Exercise = The word "will" may appear in some lines of the data; copy every such line.

Extracted records

┄┄┄┄┄┄┄┄┄┄┄┄┄┄┄┄┄┄┄┄

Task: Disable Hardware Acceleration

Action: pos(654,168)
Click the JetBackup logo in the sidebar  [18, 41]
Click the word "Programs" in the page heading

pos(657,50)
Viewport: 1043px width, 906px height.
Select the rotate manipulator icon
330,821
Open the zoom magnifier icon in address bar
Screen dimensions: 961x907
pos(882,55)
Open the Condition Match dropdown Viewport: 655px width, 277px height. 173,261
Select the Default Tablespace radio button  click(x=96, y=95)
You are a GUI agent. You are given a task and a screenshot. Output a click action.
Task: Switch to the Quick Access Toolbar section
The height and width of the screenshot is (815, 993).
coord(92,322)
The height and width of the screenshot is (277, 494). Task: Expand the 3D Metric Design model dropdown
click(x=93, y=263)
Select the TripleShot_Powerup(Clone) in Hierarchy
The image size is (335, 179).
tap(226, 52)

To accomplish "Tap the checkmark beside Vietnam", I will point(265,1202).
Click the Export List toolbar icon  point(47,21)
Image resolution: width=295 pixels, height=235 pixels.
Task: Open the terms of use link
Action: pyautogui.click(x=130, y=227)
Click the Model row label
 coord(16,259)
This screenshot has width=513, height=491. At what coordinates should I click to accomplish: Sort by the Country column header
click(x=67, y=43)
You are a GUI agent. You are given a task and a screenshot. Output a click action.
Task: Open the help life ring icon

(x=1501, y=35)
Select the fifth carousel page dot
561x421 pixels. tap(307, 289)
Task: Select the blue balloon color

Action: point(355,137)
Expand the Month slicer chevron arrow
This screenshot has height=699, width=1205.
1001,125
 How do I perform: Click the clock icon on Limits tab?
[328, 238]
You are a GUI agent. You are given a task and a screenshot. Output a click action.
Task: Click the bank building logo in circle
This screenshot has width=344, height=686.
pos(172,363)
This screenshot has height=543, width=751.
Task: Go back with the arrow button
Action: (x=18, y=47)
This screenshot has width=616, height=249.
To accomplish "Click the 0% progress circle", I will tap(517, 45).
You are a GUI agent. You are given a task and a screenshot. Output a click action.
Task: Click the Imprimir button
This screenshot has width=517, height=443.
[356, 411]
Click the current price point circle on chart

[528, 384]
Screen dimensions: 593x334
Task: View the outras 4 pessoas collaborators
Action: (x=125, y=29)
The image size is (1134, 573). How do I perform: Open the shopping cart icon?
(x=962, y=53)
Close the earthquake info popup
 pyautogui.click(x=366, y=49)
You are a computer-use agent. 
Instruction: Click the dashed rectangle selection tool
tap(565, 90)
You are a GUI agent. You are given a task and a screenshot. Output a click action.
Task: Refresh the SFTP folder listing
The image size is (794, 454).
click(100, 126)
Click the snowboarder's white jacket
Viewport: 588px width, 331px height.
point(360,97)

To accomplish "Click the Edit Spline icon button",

┄┄┄┄┄┄┄┄┄┄┄┄┄┄┄┄┄┄┄┄

Finished task =
To accomplish "Tap the checkmark beside Vietnam", I will point(265,1202).
To accomplish "Click the 0% progress circle", I will tap(517, 45).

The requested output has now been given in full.